Instruction:
Put the lines of the listing below into a JSON list of strings, one string per line and no blank lines. Begin at the line that has "Where should I", stop after the final line of the listing, and leave the pictures out.

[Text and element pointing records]
--

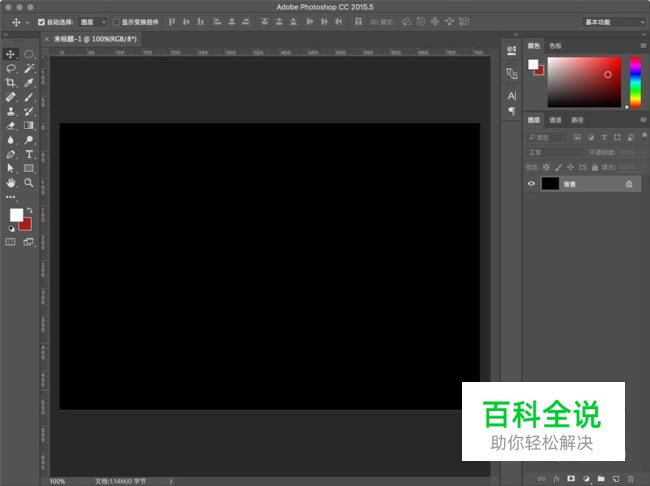Open the 基本功能 workspace dropdown
This screenshot has height=486, width=650.
tap(613, 21)
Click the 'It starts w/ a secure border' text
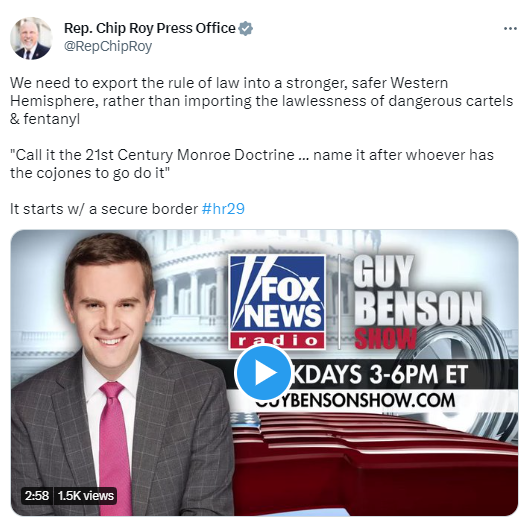Screen dimensions: 519x520 [104, 209]
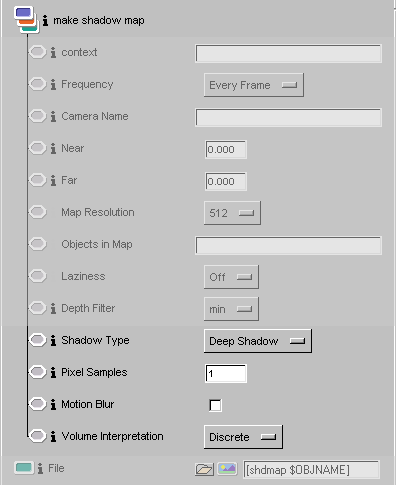Open the Volume Interpretation Discrete dropdown
This screenshot has width=396, height=485.
243,437
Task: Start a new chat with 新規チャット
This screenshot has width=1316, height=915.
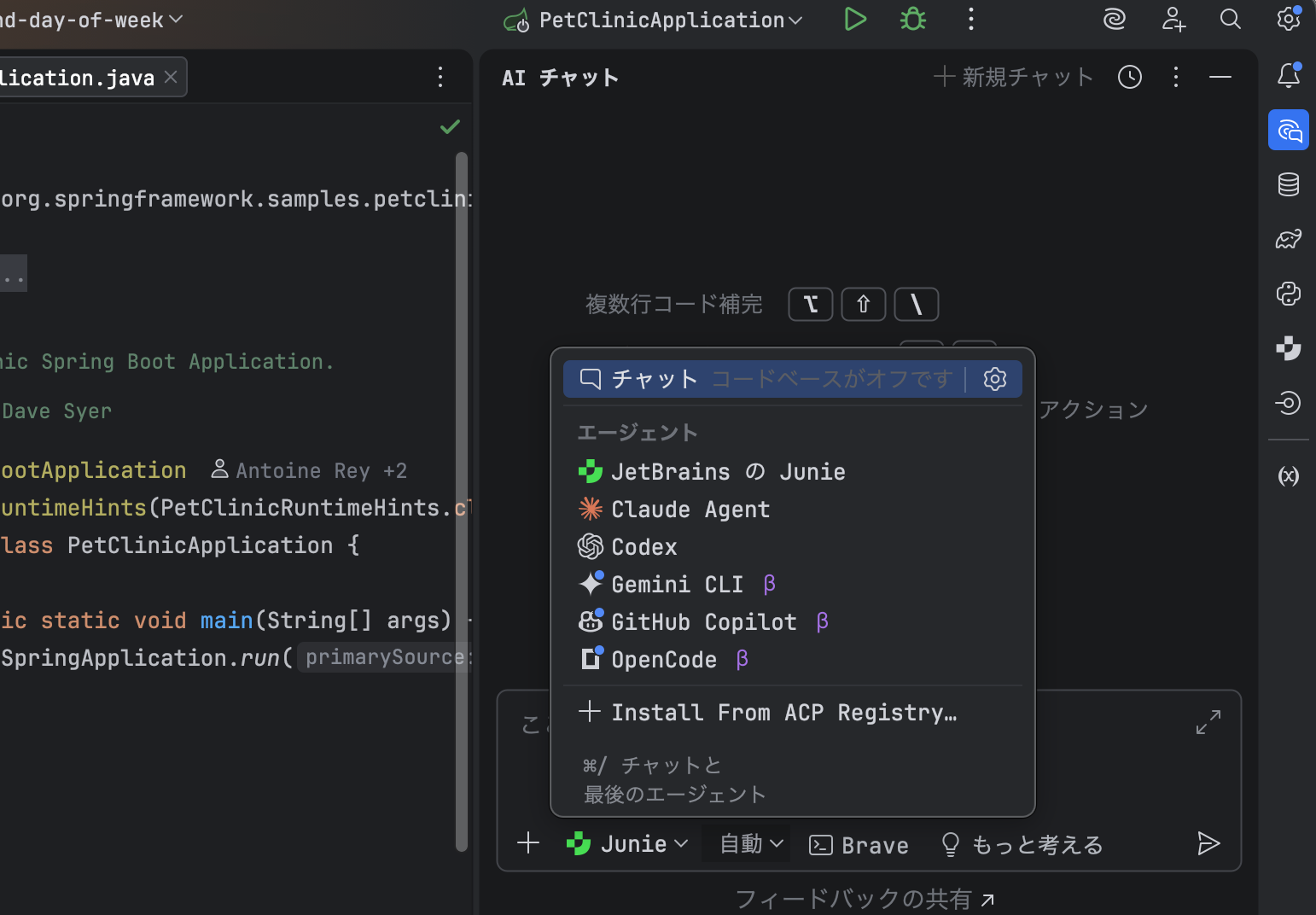Action: pos(1013,78)
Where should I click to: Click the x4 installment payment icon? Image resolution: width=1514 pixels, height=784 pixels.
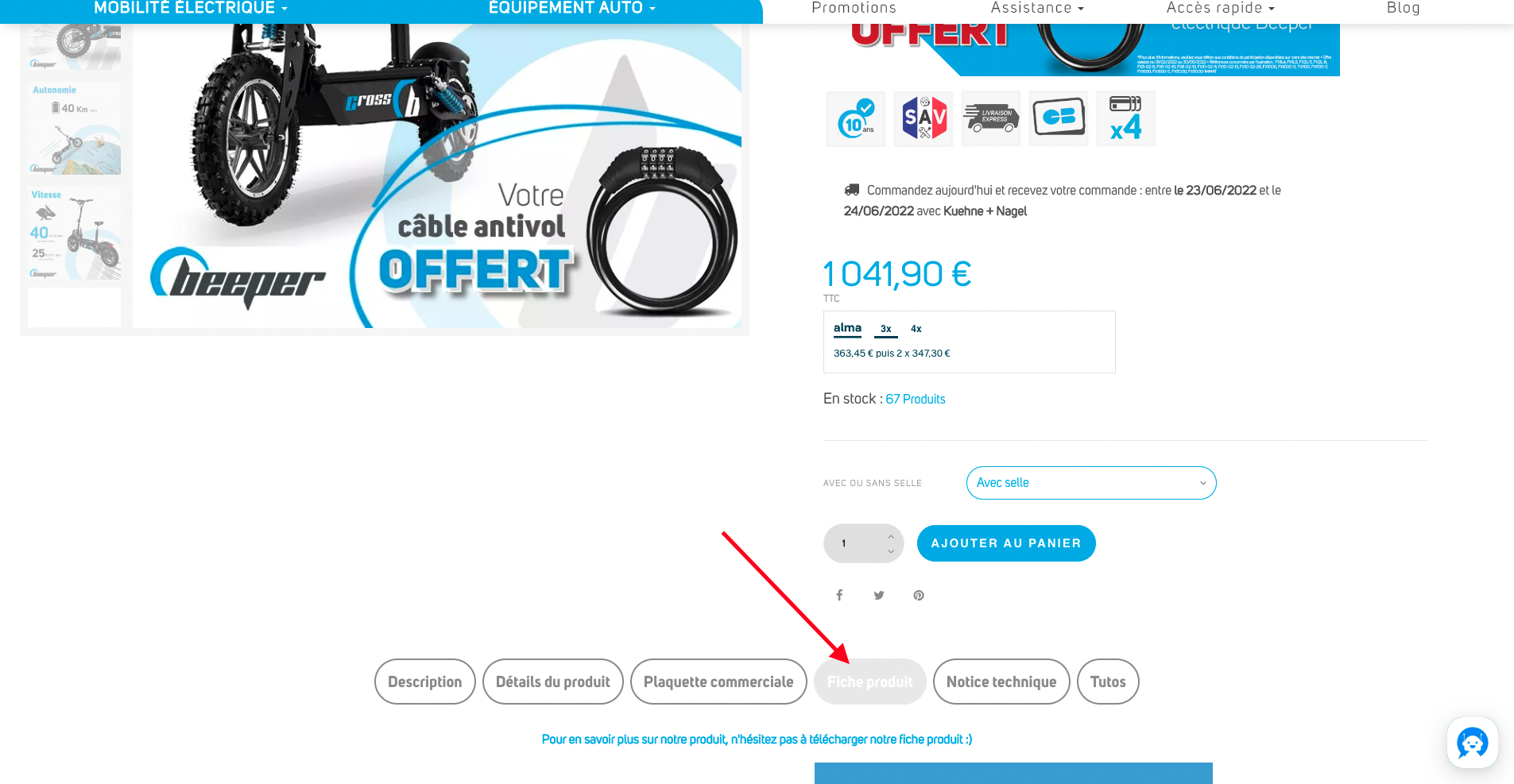(1126, 118)
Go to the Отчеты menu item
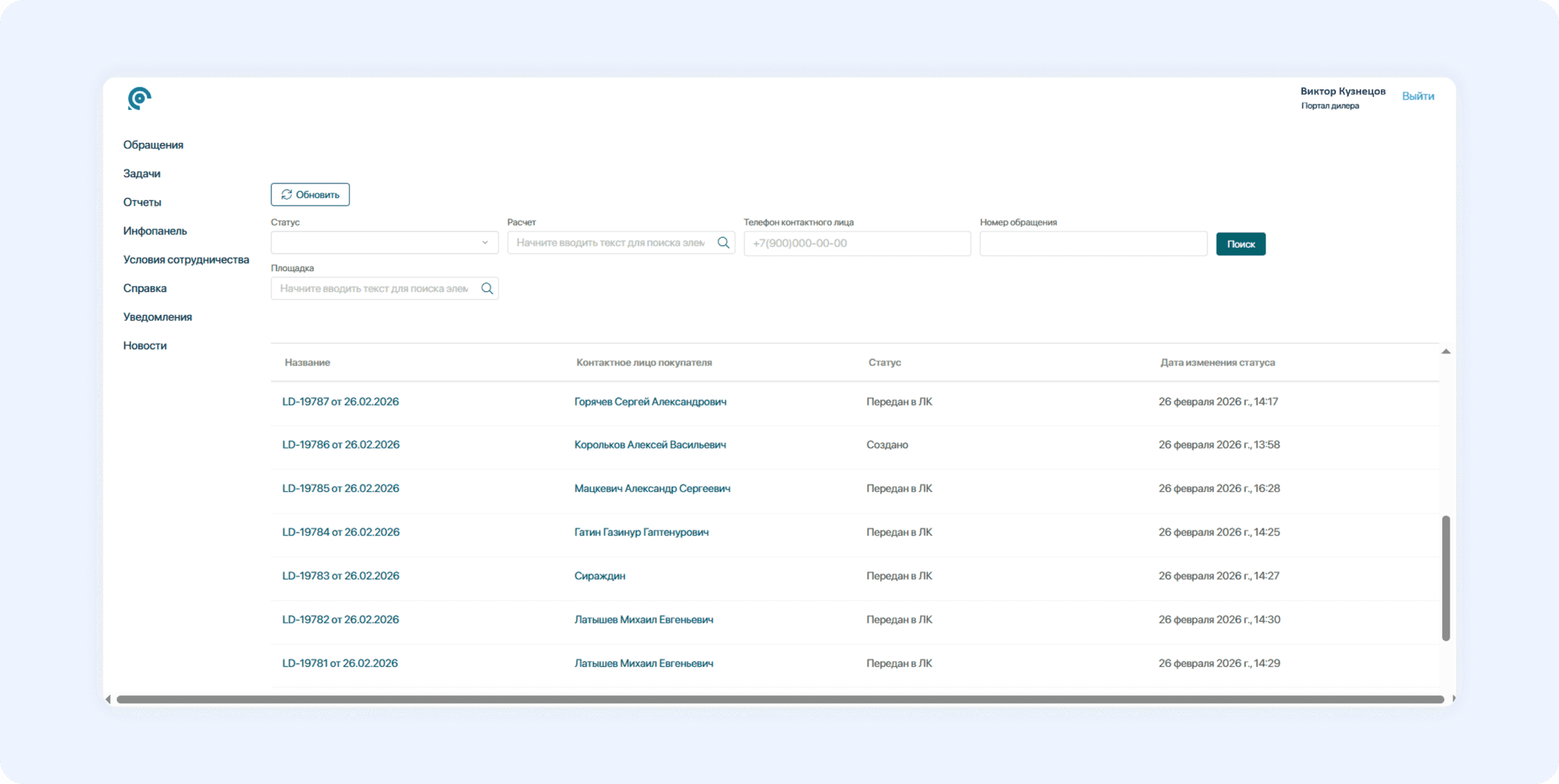 pyautogui.click(x=142, y=202)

--

Expected answer:
[
  "Where should I click to: Click the x4 installment payment icon? Image resolution: width=1514 pixels, height=784 pixels.",
  "(1126, 118)",
  "Go to the Отчеты menu item",
  " pyautogui.click(x=142, y=202)"
]